Check each line of the entries below for the word "agent" and state only how many lines have it.

[Information]

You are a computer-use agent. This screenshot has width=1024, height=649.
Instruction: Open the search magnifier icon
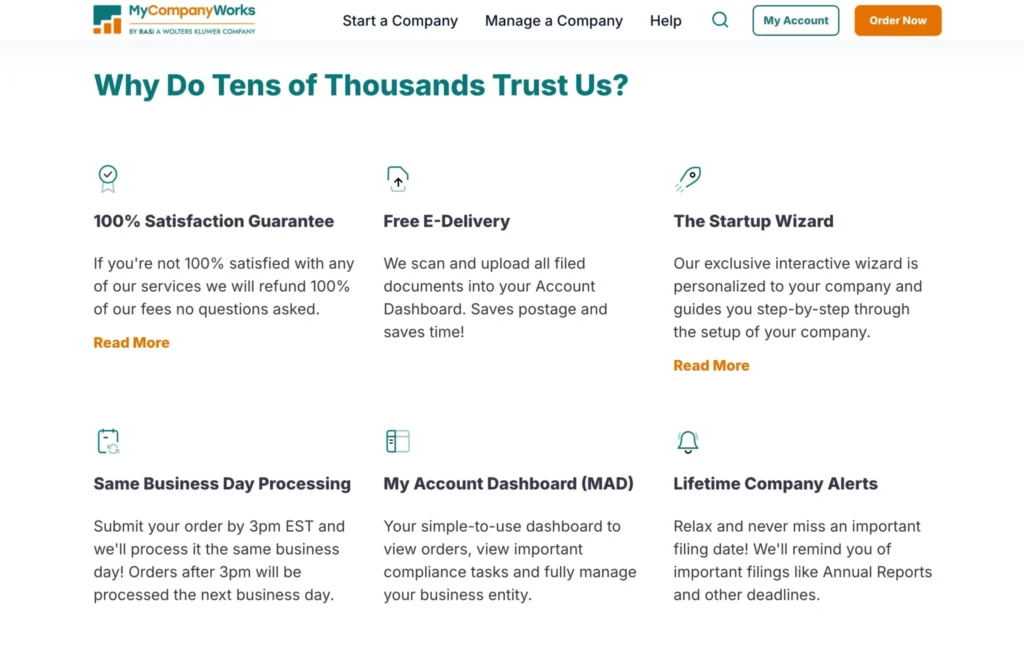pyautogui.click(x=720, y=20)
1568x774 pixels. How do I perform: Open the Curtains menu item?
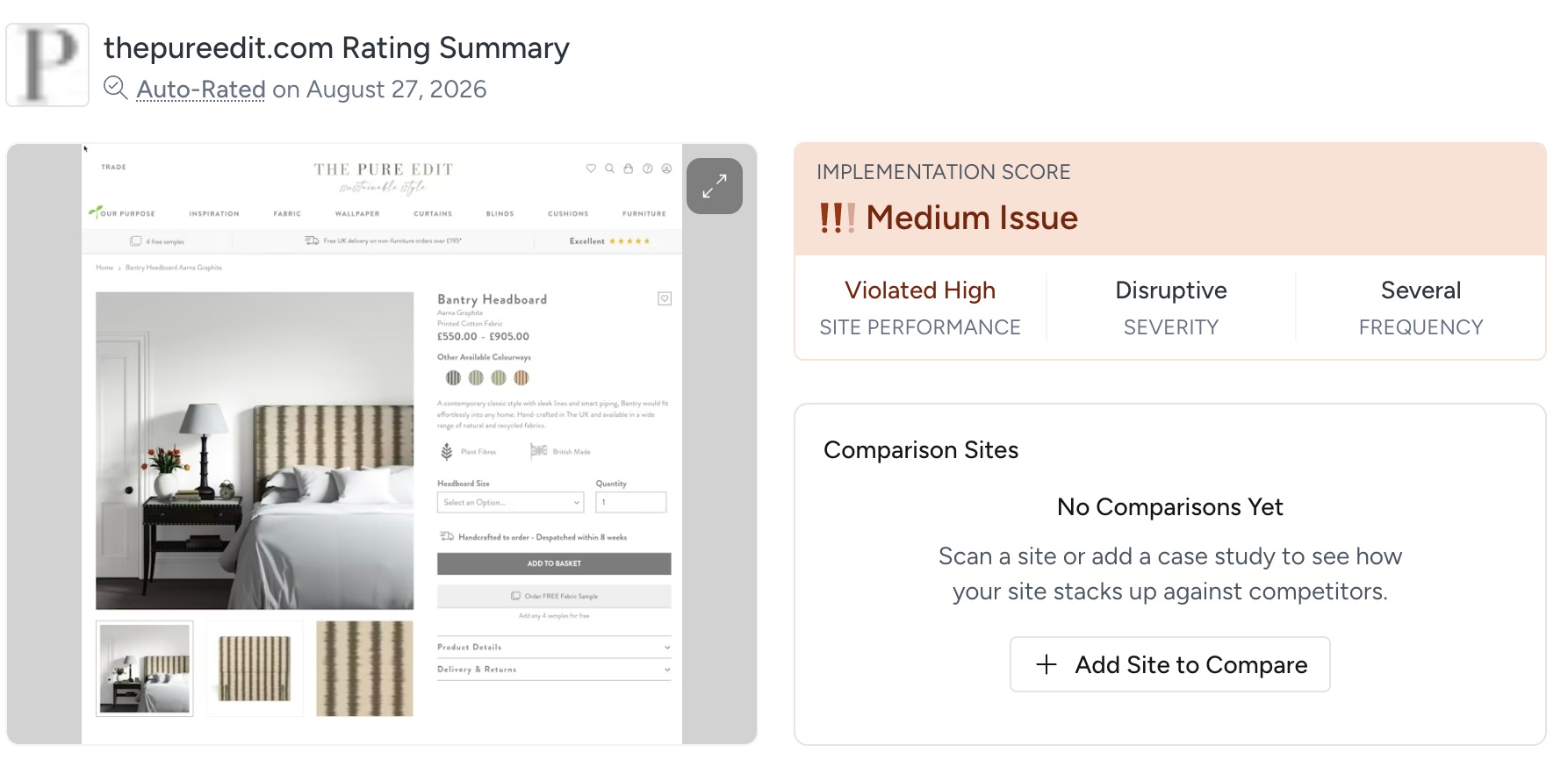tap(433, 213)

[/Information]
[Information]

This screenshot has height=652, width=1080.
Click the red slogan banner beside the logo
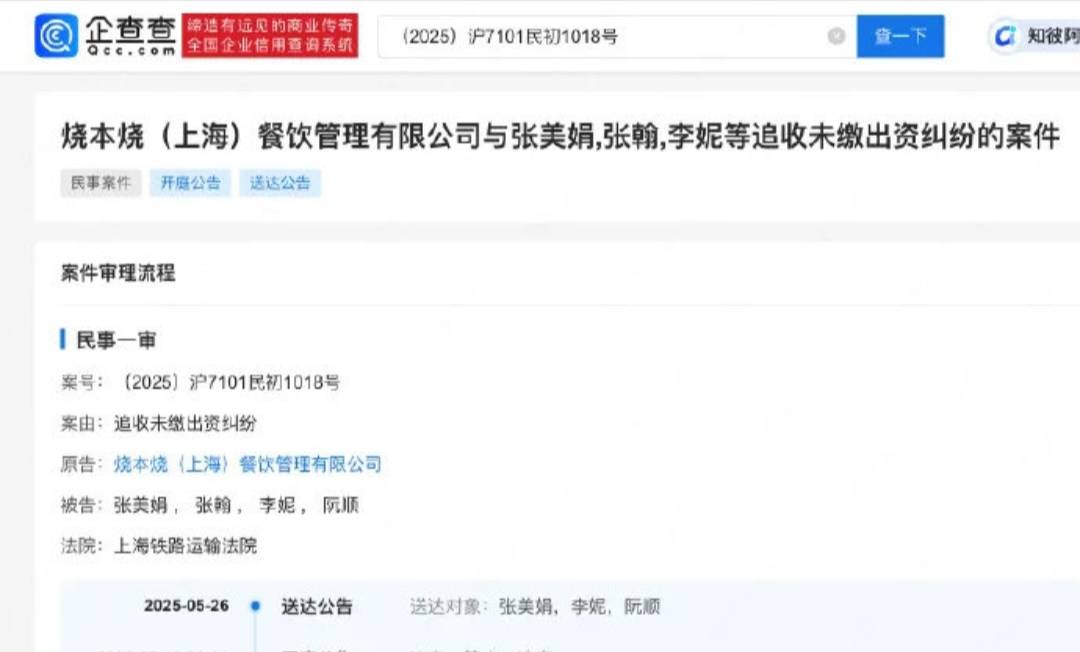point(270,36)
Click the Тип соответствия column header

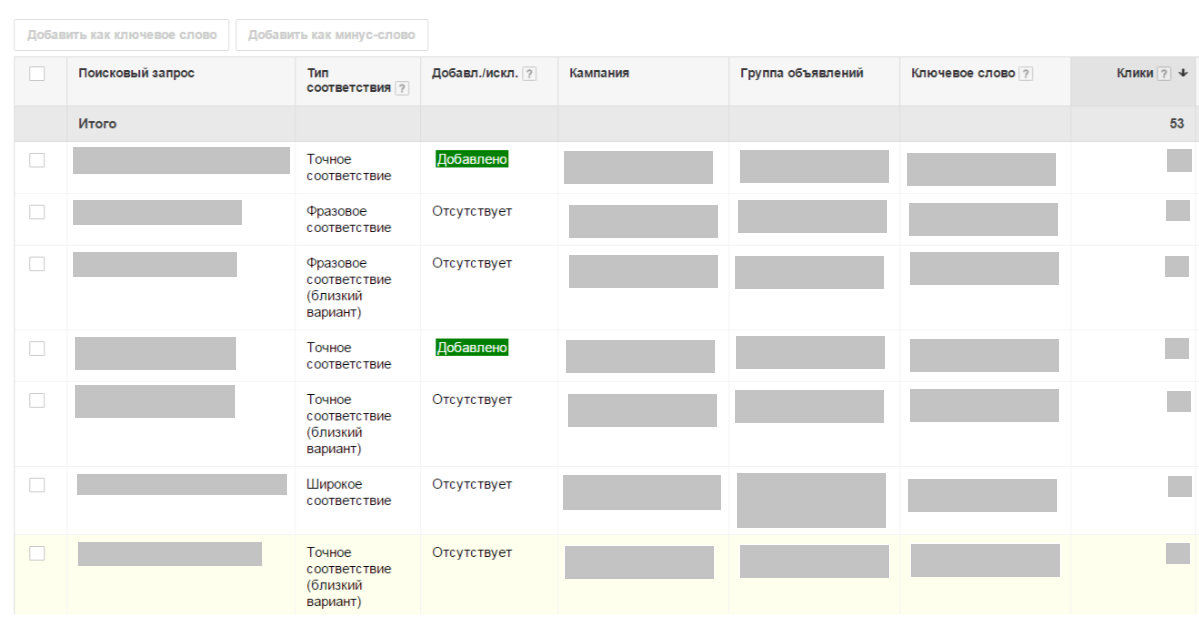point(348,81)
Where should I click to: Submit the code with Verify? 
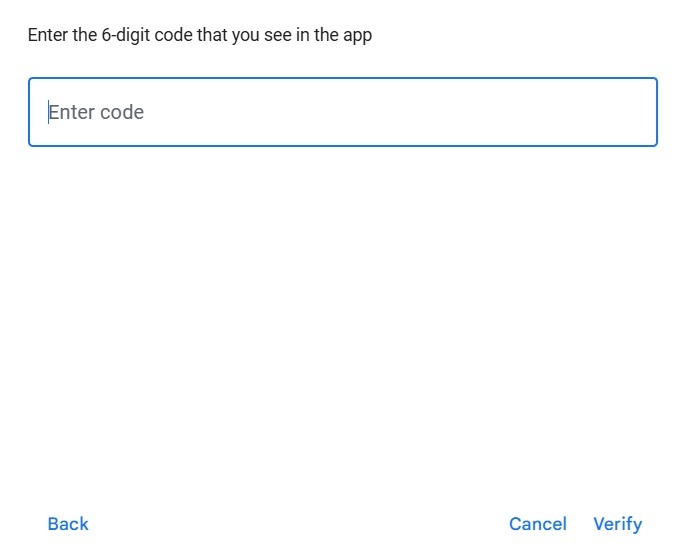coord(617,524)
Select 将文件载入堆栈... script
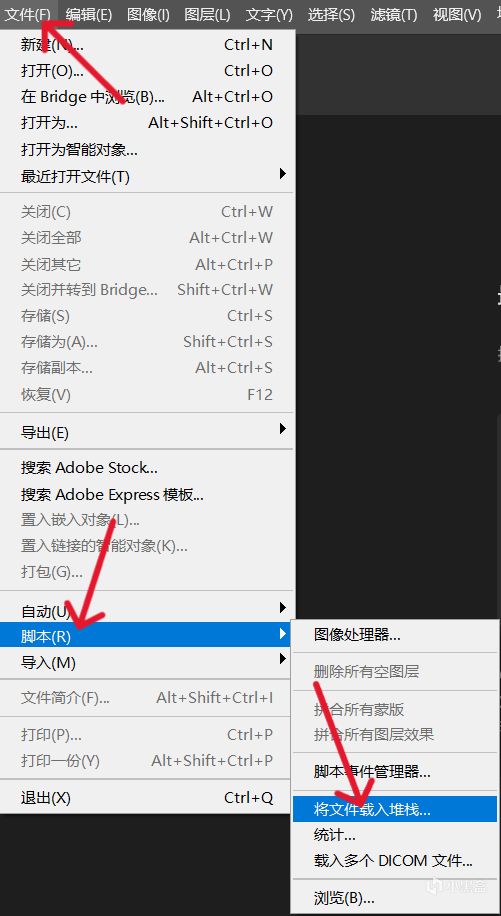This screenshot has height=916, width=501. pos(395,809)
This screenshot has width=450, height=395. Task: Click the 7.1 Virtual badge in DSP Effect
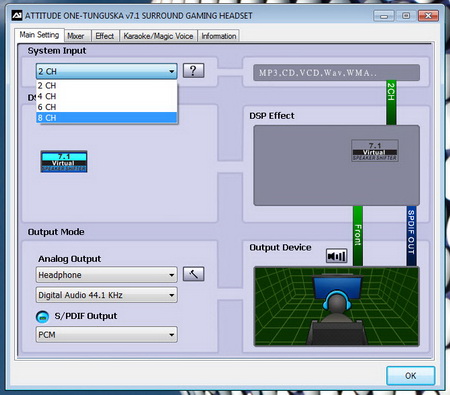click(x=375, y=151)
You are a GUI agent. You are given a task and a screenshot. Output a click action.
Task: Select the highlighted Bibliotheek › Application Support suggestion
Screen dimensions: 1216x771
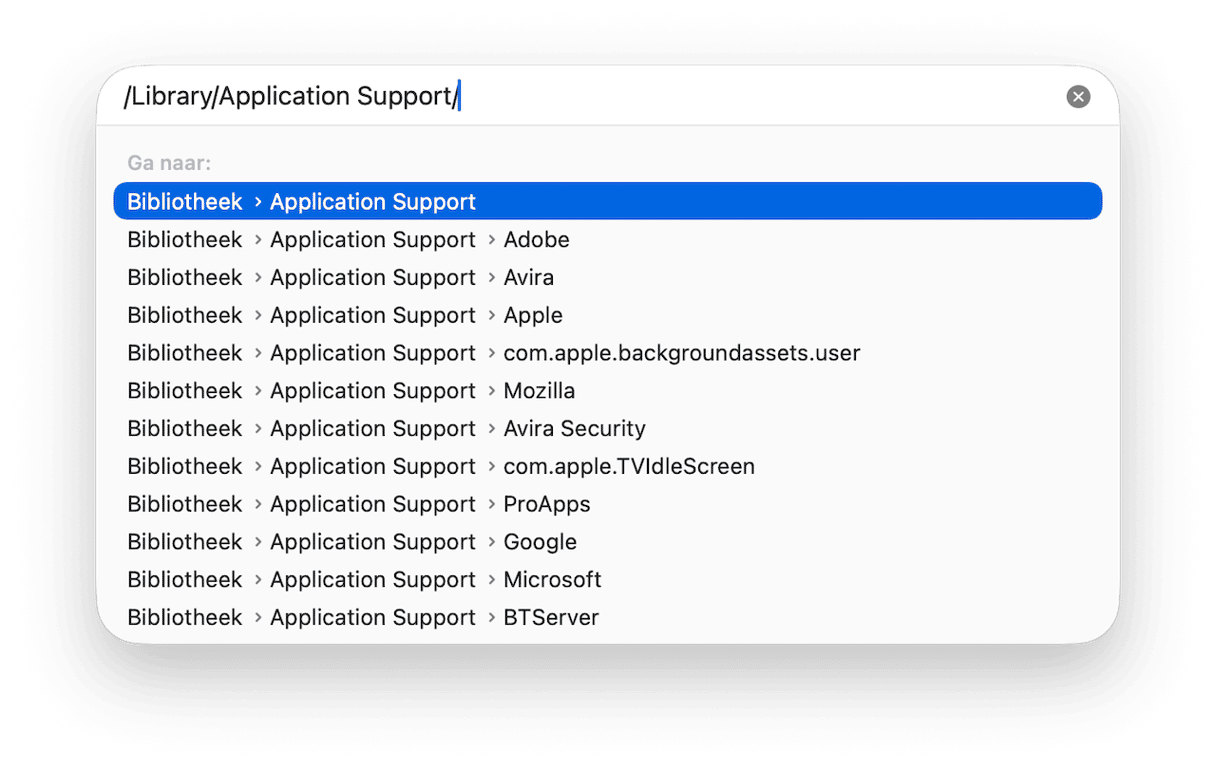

[/Information]

(Solution below)
2